For the listing below, give the number of lines that hold the string "Platinum", without anything else.

» **DATASET EXTRACT**
::::

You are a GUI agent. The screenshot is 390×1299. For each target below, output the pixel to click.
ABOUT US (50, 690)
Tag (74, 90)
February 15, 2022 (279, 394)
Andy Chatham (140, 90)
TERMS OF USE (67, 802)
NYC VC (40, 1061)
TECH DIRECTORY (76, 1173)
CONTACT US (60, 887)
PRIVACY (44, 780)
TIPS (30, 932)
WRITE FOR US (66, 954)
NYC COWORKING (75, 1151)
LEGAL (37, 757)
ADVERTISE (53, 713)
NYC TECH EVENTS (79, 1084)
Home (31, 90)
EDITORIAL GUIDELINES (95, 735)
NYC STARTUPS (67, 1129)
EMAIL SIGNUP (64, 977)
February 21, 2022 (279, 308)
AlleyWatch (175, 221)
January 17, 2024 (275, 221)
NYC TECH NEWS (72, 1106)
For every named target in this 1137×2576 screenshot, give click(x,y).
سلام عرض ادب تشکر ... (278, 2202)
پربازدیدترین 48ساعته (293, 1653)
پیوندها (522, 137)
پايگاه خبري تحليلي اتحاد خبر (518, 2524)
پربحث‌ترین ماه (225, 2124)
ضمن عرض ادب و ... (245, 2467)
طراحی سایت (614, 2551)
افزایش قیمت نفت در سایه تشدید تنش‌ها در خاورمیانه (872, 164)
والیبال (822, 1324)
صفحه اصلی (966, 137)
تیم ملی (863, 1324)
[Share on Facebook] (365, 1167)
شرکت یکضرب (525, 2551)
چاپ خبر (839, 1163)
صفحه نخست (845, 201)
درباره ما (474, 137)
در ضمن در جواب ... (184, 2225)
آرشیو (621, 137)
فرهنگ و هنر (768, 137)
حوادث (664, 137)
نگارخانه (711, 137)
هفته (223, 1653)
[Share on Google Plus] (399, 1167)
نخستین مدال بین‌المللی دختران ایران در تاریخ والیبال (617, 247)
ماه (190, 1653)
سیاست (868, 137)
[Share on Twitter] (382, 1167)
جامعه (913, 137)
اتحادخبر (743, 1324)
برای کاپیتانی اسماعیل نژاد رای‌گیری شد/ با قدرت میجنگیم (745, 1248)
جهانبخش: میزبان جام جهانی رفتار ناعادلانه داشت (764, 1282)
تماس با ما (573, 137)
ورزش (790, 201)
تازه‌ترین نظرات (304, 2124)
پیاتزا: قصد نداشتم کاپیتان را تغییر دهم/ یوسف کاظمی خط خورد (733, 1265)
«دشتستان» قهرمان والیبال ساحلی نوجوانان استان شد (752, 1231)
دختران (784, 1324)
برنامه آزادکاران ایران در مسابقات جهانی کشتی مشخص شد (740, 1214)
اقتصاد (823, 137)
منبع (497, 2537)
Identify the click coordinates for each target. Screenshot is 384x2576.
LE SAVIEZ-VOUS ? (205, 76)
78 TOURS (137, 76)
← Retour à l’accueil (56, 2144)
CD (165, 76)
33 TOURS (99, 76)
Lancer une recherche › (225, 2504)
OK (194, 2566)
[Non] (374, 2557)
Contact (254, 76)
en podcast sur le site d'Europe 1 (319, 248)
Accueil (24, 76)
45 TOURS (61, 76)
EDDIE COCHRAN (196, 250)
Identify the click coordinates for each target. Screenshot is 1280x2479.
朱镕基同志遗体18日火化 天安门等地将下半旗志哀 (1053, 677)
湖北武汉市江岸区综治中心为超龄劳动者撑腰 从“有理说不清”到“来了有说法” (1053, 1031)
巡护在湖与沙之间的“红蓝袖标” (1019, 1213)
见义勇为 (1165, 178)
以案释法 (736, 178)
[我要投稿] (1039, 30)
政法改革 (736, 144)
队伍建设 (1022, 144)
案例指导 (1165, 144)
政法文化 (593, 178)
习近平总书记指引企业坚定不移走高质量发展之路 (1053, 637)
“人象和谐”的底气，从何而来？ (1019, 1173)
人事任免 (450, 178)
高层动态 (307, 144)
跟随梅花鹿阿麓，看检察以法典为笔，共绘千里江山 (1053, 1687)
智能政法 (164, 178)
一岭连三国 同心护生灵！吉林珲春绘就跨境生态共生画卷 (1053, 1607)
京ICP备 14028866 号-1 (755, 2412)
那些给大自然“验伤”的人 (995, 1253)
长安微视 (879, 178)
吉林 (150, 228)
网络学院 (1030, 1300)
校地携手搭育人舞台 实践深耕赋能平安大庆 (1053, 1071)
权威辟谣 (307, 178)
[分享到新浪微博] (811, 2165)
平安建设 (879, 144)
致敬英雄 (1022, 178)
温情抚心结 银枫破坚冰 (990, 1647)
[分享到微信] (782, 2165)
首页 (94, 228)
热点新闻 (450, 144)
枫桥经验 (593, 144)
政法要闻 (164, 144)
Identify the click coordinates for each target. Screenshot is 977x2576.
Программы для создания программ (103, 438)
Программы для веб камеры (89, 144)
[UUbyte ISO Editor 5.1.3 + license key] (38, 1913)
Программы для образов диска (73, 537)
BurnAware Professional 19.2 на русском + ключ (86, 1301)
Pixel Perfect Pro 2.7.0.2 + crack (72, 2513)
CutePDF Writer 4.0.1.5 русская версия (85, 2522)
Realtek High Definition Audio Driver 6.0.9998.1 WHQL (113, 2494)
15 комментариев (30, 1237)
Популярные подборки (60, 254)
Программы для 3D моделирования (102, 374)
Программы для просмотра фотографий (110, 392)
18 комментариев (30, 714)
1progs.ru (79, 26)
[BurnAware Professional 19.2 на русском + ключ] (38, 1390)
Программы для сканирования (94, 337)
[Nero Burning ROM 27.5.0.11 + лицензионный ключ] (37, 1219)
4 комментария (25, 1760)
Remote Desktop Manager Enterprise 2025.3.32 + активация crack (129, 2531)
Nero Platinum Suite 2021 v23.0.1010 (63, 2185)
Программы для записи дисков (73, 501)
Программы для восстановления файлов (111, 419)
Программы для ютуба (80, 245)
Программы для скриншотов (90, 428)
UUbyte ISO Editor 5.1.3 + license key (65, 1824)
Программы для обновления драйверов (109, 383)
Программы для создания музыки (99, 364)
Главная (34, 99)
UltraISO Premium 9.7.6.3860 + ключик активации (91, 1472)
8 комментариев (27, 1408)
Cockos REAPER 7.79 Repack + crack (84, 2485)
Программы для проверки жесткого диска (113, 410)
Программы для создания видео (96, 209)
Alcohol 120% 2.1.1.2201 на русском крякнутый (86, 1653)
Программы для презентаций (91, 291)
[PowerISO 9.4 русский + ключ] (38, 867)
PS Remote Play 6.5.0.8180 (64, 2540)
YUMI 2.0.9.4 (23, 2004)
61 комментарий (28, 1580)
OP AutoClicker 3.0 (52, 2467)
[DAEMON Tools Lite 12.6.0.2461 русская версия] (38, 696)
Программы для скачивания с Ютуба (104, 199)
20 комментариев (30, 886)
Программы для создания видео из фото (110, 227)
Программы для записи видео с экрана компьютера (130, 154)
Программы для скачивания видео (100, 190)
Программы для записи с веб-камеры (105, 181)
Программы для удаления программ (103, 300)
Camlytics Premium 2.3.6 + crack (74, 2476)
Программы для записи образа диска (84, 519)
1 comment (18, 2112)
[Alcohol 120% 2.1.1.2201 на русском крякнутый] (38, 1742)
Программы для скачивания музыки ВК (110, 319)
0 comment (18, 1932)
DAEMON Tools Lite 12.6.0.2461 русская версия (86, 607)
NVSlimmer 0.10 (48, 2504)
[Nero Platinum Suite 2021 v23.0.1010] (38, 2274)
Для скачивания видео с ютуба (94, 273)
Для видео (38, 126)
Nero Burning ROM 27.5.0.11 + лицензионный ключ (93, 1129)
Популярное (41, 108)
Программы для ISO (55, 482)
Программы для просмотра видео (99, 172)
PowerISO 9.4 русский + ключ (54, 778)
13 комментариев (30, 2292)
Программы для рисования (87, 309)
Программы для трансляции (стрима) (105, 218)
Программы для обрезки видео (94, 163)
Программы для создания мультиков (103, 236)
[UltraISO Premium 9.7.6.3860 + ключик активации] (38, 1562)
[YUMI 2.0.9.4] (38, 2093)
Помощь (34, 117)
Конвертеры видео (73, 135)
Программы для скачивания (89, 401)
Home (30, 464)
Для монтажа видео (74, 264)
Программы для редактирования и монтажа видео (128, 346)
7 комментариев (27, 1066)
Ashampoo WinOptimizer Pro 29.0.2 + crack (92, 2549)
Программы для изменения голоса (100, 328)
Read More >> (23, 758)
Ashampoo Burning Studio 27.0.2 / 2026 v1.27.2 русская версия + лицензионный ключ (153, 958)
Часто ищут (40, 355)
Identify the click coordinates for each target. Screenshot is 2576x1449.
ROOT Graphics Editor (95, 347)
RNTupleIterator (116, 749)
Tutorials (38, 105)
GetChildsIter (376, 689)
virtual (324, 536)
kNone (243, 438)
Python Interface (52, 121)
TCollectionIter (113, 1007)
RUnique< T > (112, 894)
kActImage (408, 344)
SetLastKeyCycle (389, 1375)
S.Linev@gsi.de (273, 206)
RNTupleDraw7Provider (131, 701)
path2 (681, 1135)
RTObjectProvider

::::

» **WRITTEN REPLY**
2